I really enjoy a good challenge, and with my customer they have all their data stored in AWS S3. Whilst there is no native connector, I thought there must be a way for me to get the data from AWS S3 into Power BI.

I did a bit of Googling and could not find any suitable solution. I also found and learnt that I could use AWS Athena to query the data living in S3. (I am definitely NOT an expert of have a lot of knowledge in the AWS space. I am fortunate that I have other people who know AWS and were able to setup, configure and give me the details to connect to S3 via AWS Athena)

Below are the steps on how I got this working.

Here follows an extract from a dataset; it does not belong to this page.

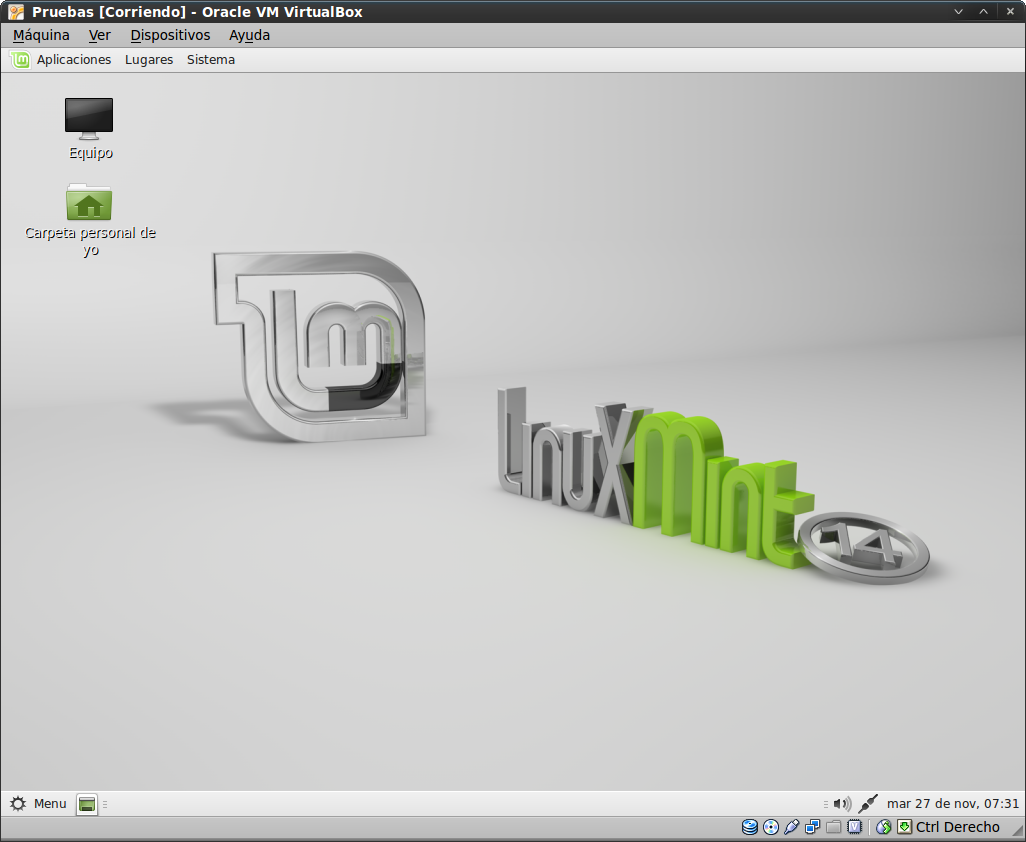Expand the Lugares panel menu
Screen dimensions: 1026x842
(x=149, y=60)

Connection Details required

Before I could complete the steps below, I did require the following information from the people who had setup AWS Athena

  • AWS Region
  • Schema
  • Workgroup
  • S3 Output Location
  • Encryption Options
  • User (Access Key ID)
  • Password (Secret Access Key)

Installation and configuration of Athena ODBC Driver

The first step is to download and install the driver from the link below.

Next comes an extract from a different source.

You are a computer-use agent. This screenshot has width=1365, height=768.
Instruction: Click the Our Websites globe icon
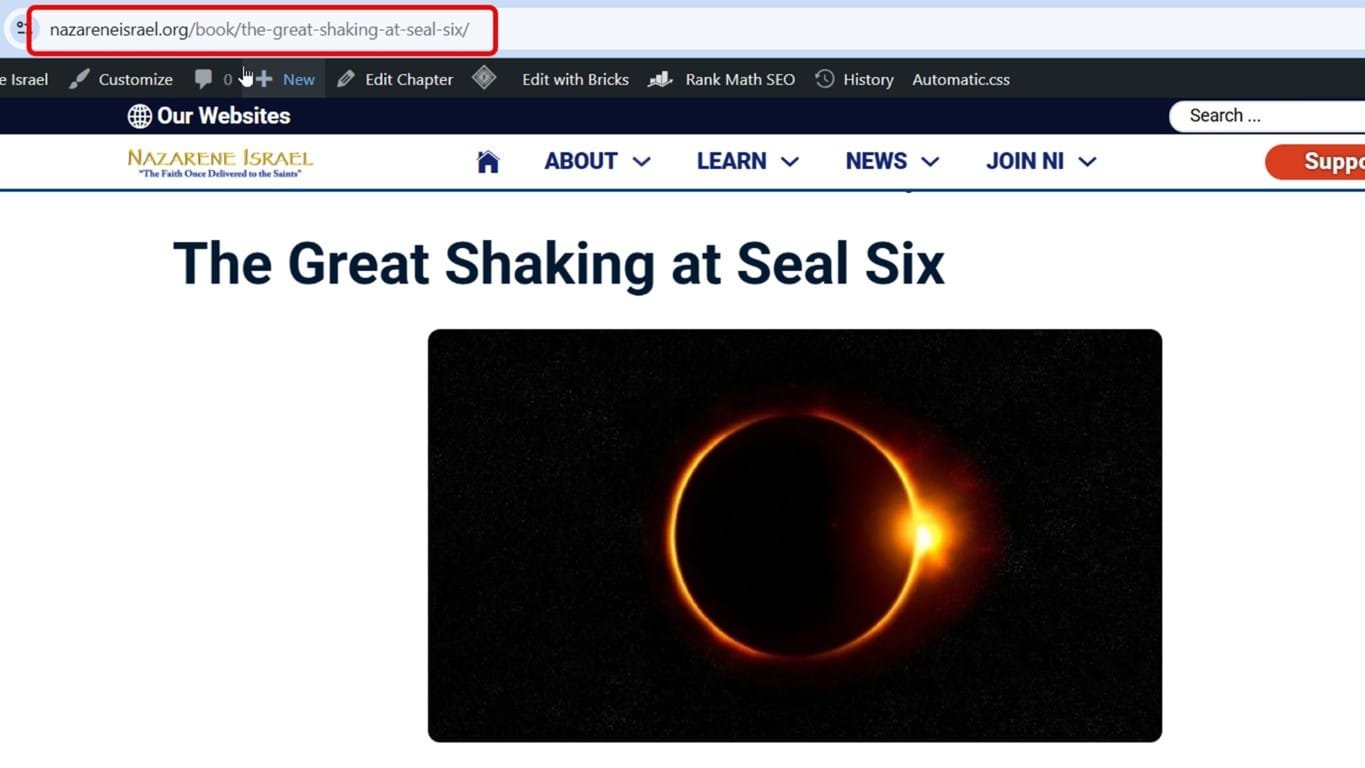click(137, 115)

https://s3.amazonaws.com/athena-downloads/drivers/ODBC/SimbaAthenaODBC_1.0.5/Windows/Simba+Athena+1.0+64-bit.msi

NOTE: You can find the latest version of the driver here: Connecting to Amazon Athena with ODBC

Configured 64bit ODBC using the Simba Athena Driver

  • Opened the ODBC Data Source Administrator (64-bit)
  • Clicked on Simba Athen and then configure
    • I then put in the following details
      • AWS Region
      • Schema
      • Workgroup
      • S3 Output Location
      • Encryption Options
  • Next, I needed to update the Authentication Options for the authentication
    • The user (in my working example was called the “Access Key ID”
    • The password (in my working example was called “Secret Access Key”)
  • The final step in order to Power BI to query the data efficiently was to then click on Advanced Options
    • I changed the Rows to Fetch Per Block to be 1000
    • I then removed the tick from “Use Resultset Streaming”
  • Once I had put in all the details, I then clicked on Test . . . to test and make sure that the connection was successful.
    • And it was successful

Connecting to Athena in Power BI Desktop

Below are the steps to connect to Athena in Power BI Desktop

  • I opened Power BI Desktop, then clicked on Get Data and selected ODBC
  • On the From ODBC Source I clicked on the Data source name (DSN) and selected Simba Athena
    • I then clicked Ok
  • On the ODBC Driver window, I clicked on Database and put in the following
    • The user (in my working example was called the “Access Key ID”
    • The password (in my working example was called “Secret Access Key”)
    • I then clicked Connect
  • I was able to then see the Navigator and select the area of the data that I wanted to connect to
  • I could then load my data either into the Power Query Editor to transform it or load it into the data model.
  • Once I was happy, I then uploaded the PBIX to Power BI

Configuration the Power BI Service Gateway to connect to Athena

Below are the steps to configure the Gateway in the Power BI Service to connect to Athena

  • I logged into the Power BI Service and clicked on Managed Gateways
  • Then clicked on Add New Data Source
  • I then gave it a Data Source Name, and changed the Data Source Type to be ODBC
  • Then I put in the following into the Connection string
    • “driver=Simba Athena ODBC Driver;dsn=Simba Athena; data source=AwsDataCatalog”
    • From the above I am using the details from the ODBC window as shown previously.
    • I also made sure to put in my data source name, which once again I had selected previously when connecting to Athena
  • Then for the Username and password I put in the following:
    • The user (in my working example was called the “Access Key ID”
    • The password (in my working example was called “Secret Access Key”)
  • And this is what it looked like
    • This is the ConnectionString Used

      “driver=Simba Athena ODBC Driver;dsn=Simba Athena; data source=AwsDataCatalog;RowsToFetchPerBlock=1000”

  • I then clicked on Add
  • I could then see that the connection was successful
  • The final step was for me to map the dataset to the Gateway.
    • I went into the dataset settings and then under Gateway connection I selected the Gateway server and mapped it to “Athena” (The data source I created previously)
    • I then clicked Apply
    • I could then see the it was successfully updated.
  • I then manually refreshed the dataset to make sure it is working as expected, which I could see that the refresh was successful.